A second consequence was on display at the first day of the Computers in Libraries conference, here in Washington, DC. Both sessions I attended were marred by a lack of measurement, or by a lack of anything resembling social science, in its many forms. Of the 62 ALA-accredited schools that grant MLS/MLIS degrees none require a research methodology course. Zero. None. (UPDATE on 7/6/11: take a bow, University of Washington! You require methodology coursework.) The end result is that we graduate without knowing how to know. Assuming that there is a knowable world out there, a positivist conceit on my part throughout this post, I’m dismayed by how much librarians don’t know about designing experiments and measuring their results.
Take social media as a hypothetical example. Prior to implementing a social media strategy, one should take the current state of affairs as a baseline. There are many ways to measure this, and, in fact, it should be measured in many ways because most things out there are multifaceted. So, how many unique hits does your website get per month? How about overall visitors? Are programs at the building well-attended? What qualifies as well-attended in the first place? Are patrons satisfied, based on conversations with them (something like a focus group) or surveys? This isn’t exciting, but it’s important. Next, what does success look like? We ask this question regarding Iraq, Afghanistan, and now Libya, and it should be asked for less serious matters as well. Once you implement a program, what do you expect to happen, and why?
Are your users on Facebook, Twitter, both, something else? Do they express a desire to “tag” the catalog via LibraryThing or something similar? How do they want to interact with your library? Implement your program based off what you've found, and compare data with the previous state of affairs. That's science.
Every single one of our daily interactions in a library is a data point. It’s a piece of information that tells us something. Leverage that. It doesn’t have to be a number. I know that math, and statistics, can be scary sometimes, and that ethnographic research can be nuanced and illuminating. There are many roads to Damascus.
So if your library wasn’t on Facebook and now it is, tell me what changed, and why. Did you get more visitors, both virtual and physical? Are the patrons more satisfied, as measured somehow? That’s science, and it’s time library schools put it back in “Library and Information Science.” It’s also time that conferences asked presenters for some rigor and analysis, instead of just telling stories (Update: I'm not anti-story; stories are emotional, I mean this in a good way, and help us connect to patrons, donors, and the outside world. They're great in annual reports, as are metrics. Stories with data are the best of both worlds). Although we’re not all academic librarians, being a librarian is an academic enterprise.
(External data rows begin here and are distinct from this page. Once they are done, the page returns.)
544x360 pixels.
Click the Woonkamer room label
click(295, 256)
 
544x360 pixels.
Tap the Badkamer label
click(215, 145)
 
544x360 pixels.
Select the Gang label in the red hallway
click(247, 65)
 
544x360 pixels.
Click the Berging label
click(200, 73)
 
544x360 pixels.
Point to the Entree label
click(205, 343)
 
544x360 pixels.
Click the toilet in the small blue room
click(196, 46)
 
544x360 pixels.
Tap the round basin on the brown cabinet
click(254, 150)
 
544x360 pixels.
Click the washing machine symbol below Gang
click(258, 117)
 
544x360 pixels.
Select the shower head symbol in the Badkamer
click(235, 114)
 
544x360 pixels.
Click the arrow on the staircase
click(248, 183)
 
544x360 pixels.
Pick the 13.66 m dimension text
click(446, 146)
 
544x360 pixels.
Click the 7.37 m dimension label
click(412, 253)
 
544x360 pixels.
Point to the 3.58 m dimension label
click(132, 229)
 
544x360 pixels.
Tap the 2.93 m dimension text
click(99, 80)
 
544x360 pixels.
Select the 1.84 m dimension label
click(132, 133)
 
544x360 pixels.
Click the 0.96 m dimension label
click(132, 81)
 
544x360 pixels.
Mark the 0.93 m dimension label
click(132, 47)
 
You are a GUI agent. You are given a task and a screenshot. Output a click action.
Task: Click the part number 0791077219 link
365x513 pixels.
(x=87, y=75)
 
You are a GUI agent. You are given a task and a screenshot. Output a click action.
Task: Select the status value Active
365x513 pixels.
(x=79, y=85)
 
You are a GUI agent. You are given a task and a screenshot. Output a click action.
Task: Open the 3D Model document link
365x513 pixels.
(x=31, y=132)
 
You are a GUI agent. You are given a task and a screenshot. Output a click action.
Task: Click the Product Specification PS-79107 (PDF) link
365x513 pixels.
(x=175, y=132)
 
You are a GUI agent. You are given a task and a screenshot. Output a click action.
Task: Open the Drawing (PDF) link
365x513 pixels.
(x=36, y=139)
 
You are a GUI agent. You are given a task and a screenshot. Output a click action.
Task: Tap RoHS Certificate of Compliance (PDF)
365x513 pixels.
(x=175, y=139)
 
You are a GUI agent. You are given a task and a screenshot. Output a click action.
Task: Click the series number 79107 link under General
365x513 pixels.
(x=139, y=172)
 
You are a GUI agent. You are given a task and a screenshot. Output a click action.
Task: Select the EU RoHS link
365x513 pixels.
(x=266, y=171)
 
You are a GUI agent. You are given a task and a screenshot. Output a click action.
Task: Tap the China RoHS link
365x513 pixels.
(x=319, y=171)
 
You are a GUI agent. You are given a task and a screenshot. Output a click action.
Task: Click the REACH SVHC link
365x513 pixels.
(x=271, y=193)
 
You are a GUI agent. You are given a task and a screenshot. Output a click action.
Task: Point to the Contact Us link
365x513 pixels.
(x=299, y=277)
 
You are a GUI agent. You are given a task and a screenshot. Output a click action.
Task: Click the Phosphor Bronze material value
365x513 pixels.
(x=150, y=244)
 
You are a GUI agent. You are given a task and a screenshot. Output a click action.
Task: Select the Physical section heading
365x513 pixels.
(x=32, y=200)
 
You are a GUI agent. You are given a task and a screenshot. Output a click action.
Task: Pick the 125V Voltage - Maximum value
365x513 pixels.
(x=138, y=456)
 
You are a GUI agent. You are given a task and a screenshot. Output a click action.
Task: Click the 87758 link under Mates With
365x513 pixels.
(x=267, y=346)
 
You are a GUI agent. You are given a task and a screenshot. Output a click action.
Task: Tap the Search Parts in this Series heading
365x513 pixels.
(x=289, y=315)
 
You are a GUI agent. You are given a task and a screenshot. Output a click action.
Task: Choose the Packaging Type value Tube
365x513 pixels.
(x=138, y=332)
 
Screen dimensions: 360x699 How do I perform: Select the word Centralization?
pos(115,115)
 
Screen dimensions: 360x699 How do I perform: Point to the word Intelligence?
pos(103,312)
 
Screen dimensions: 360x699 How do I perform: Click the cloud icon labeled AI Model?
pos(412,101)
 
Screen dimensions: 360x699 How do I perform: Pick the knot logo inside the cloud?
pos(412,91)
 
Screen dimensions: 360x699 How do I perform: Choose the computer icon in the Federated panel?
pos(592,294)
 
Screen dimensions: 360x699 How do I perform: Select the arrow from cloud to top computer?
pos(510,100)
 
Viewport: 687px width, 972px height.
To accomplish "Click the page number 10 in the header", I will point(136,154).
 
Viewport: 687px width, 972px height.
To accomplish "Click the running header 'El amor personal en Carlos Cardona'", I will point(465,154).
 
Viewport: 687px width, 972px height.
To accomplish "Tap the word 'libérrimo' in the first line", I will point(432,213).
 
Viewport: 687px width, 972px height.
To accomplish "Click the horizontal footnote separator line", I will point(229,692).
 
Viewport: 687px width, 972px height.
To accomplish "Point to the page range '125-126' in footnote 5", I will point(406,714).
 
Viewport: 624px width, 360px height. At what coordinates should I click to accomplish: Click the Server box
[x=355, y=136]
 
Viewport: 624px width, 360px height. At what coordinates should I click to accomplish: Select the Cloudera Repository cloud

Isn’t it time we acted like that?

UPDATE: 3/9/12 - a new post on a related topic, the rigor of MLIS programs.


  1. I had a social science research methods class when I took my MLS at Clarion University of Pennsylvania.

  2. Required? I took one at UNC through WISE; I got my MLIS at Pitt.

  3. Hi Jake,

    I too have a quibble about what would otherwise be a pretty damning statistic. I am getting my MLIS at the University of Washington, and our program does require a research methods class.

    However, I agree with the overall sentiment of this post. I'm really interested in assessment in libraries, and I'm actually getting a Masters in Public Administration in part to boost my ability to do things like measuring the activities and impact of libraries. Though my program does require research methods, I don't think it is a class that many of my fellow students are eager to take. I'm also not sure if it is really preparing students to do the kind of assessment you are talking about. This is in part because regular, integrated assessment still isn't common practice in libraries, and there aren't professional or industry standards for what to measure and what those measurements mean.

    I wish that I was being better prepared to do this kind of thing, while I'm still in school. Instead I think I'll be figuring a lot of it out on my own.